*Short exercise*
Can you convert the rows below into a Markdown table with the columns "No." and "Line", numbering each row and leaving out blank lines?

Rows of pointing data:
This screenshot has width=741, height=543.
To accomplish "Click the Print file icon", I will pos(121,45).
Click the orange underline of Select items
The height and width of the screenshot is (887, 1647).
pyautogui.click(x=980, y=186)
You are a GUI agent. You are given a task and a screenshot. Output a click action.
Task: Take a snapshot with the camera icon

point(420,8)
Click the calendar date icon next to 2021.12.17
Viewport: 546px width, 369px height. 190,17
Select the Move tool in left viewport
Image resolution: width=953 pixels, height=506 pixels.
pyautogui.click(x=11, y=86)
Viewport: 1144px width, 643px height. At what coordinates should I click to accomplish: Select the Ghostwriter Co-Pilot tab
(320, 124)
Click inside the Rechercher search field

*The completed task*
| No. | Line |
|---|---|
| 1 | This screenshot has width=741, height=543. |
| 2 | To accomplish "Click the Print file icon", I will pos(121,45). |
| 3 | Click the orange underline of Select items |
| 4 | The height and width of the screenshot is (887, 1647). |
| 5 | pyautogui.click(x=980, y=186) |
| 6 | You are a GUI agent. You are given a task and a screenshot. Output a click action. |
| 7 | Task: Take a snapshot with the camera icon |
| 8 | point(420,8) |
| 9 | Click the calendar date icon next to 2021.12.17 |
| 10 | Viewport: 546px width, 369px height. 190,17 |
| 11 | Select the Move tool in left viewport |
| 12 | Image resolution: width=953 pixels, height=506 pixels. |
| 13 | pyautogui.click(x=11, y=86) |
| 14 | Viewport: 1144px width, 643px height. At what coordinates should I click to accomplish: Select the Ghostwriter Co-Pilot tab |
| 15 | (320, 124) |
| 16 | Click inside the Rechercher search field |